Objective ->
Transcribe the listing below without alteration, from its beginning through the line containing "Looking at the", inclusive.
------ Source records
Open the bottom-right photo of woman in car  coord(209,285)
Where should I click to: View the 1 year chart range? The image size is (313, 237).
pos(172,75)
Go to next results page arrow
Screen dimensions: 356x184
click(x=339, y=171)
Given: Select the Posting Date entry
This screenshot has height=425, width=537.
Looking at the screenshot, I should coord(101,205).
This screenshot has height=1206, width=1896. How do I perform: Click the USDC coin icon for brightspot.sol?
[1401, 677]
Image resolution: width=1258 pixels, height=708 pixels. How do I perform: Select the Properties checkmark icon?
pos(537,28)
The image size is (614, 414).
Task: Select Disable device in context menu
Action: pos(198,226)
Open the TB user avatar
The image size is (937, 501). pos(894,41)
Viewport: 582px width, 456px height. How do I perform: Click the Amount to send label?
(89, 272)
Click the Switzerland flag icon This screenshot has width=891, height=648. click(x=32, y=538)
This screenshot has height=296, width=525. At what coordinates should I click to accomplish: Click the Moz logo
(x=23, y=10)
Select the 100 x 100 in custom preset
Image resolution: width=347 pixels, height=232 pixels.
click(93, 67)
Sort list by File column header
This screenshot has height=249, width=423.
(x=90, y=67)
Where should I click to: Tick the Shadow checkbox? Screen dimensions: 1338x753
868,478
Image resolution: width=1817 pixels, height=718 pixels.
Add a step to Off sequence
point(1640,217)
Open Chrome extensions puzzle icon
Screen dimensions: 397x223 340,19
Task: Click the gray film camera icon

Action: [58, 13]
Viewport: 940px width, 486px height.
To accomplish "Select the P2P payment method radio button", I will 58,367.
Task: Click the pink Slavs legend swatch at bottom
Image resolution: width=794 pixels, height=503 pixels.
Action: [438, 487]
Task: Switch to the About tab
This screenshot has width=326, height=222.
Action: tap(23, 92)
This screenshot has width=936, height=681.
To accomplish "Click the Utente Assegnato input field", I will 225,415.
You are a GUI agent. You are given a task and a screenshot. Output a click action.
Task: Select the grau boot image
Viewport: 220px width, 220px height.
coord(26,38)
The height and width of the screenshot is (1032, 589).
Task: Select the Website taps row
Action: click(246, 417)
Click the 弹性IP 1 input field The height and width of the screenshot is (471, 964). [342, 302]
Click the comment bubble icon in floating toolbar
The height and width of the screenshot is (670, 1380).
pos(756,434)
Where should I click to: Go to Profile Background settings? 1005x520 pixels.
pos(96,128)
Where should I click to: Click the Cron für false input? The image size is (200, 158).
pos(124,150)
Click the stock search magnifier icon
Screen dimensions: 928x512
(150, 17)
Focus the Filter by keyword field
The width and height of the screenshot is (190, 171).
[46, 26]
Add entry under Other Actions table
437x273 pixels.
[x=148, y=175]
------------
The response ->
Open the bottom-right photo of woman in car  coord(209,285)
Where should I click to: View the 1 year chart range? The image size is (313, 237).
pos(172,75)
Go to next results page arrow
Screen dimensions: 356x184
click(x=339, y=171)
Given: Select the Posting Date entry
This screenshot has height=425, width=537.
Looking at the screenshot, I should coord(101,205).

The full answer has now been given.